### EXERCISE BRIEF:
Each record below has to be printed verbatim.

### RECORD EXCERPTS:
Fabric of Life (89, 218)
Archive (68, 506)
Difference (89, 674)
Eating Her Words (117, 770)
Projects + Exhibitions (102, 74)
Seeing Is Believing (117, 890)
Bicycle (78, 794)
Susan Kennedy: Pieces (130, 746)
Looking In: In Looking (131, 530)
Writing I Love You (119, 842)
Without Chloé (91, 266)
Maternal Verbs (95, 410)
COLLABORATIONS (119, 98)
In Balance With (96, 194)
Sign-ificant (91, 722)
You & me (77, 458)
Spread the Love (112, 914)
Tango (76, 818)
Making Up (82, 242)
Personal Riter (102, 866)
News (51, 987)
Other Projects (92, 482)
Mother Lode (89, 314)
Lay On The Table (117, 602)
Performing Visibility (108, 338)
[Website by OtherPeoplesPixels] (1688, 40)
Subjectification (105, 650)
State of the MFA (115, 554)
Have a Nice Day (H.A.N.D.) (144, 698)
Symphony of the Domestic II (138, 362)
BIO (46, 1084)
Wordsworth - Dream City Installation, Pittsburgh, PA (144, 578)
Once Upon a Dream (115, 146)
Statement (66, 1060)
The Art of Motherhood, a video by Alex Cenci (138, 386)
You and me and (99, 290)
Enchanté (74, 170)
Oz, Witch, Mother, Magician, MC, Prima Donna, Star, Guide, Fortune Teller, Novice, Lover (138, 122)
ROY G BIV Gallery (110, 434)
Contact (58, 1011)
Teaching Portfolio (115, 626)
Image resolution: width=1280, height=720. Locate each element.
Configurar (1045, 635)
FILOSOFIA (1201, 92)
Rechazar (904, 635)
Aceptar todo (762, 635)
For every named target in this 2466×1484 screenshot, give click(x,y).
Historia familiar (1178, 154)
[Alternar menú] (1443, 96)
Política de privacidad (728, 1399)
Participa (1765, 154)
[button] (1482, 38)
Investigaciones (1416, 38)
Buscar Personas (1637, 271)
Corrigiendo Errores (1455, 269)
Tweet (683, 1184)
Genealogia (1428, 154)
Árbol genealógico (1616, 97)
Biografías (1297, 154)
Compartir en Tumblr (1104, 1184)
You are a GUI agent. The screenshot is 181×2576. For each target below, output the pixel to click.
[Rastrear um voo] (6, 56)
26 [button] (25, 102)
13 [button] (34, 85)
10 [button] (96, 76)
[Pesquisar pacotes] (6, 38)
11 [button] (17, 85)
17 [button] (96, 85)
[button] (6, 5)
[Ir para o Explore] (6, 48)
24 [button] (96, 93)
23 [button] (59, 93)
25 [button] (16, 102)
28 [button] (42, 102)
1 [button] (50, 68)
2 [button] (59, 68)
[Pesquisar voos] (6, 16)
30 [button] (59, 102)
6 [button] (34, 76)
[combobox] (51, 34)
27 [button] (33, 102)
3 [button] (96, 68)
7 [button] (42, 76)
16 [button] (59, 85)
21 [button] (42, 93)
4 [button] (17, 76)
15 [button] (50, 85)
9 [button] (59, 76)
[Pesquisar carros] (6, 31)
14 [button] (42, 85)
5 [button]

### TASK RESPONSE:
Fabric of Life (89, 218)
Archive (68, 506)
Difference (89, 674)
Eating Her Words (117, 770)
Projects + Exhibitions (102, 74)
Seeing Is Believing (117, 890)
Bicycle (78, 794)
Susan Kennedy: Pieces (130, 746)
Looking In: In Looking (131, 530)
Writing I Love You (119, 842)
Without Chloé (91, 266)
Maternal Verbs (95, 410)
COLLABORATIONS (119, 98)
In Balance With (96, 194)
Sign-ificant (91, 722)
You & me (77, 458)
Spread the Love (112, 914)
Tango (76, 818)
Making Up (82, 242)
Personal Riter (102, 866)
News (51, 987)
Other Projects (92, 482)
Mother Lode (89, 314)
Lay On The Table (117, 602)
Performing Visibility (108, 338)
[Website by OtherPeoplesPixels] (1688, 40)
Subjectification (105, 650)
State of the MFA (115, 554)
Have a Nice Day (H.A.N.D.) (144, 698)
Symphony of the Domestic II (138, 362)
BIO (46, 1084)
Wordsworth - Dream City Installation, Pittsburgh, PA (144, 578)
Once Upon a Dream (115, 146)
Statement (66, 1060)
The Art of Motherhood, a video by Alex Cenci (138, 386)
You and me and (99, 290)
Enchanté (74, 170)
Oz, Witch, Mother, Magician, MC, Prima Donna, Star, Guide, Fortune Teller, Novice, Lover (138, 122)
ROY G BIV Gallery (110, 434)
Contact (58, 1011)
Teaching Portfolio (115, 626)
Image resolution: width=1280, height=720. Locate each element.
Configurar (1045, 635)
FILOSOFIA (1201, 92)
Rechazar (904, 635)
Aceptar todo (762, 635)
For every named target in this 2466×1484 screenshot, give click(x,y).
Historia familiar (1178, 154)
[Alternar menú] (1443, 96)
Política de privacidad (728, 1399)
Participa (1765, 154)
[button] (1482, 38)
Investigaciones (1416, 38)
Buscar Personas (1637, 271)
Corrigiendo Errores (1455, 269)
Tweet (683, 1184)
Genealogia (1428, 154)
Árbol genealógico (1616, 97)
Biografías (1297, 154)
Compartir en Tumblr (1104, 1184)
You are a GUI agent. The screenshot is 181×2576. For each target below, output the pixel to click.
[Rastrear um voo] (6, 56)
26 [button] (25, 102)
13 [button] (34, 85)
10 [button] (96, 76)
[Pesquisar pacotes] (6, 38)
11 [button] (17, 85)
17 [button] (96, 85)
[button] (6, 5)
[Ir para o Explore] (6, 48)
24 [button] (96, 93)
23 [button] (59, 93)
25 [button] (16, 102)
28 [button] (42, 102)
1 [button] (50, 68)
2 [button] (59, 68)
[Pesquisar voos] (6, 16)
30 [button] (59, 102)
6 [button] (34, 76)
[combobox] (51, 34)
27 [button] (33, 102)
3 [button] (96, 68)
7 [button] (42, 76)
16 [button] (59, 85)
21 [button] (42, 93)
4 [button] (17, 76)
15 [button] (50, 85)
9 [button] (59, 76)
[Pesquisar carros] (6, 31)
14 [button] (42, 85)
5 [button]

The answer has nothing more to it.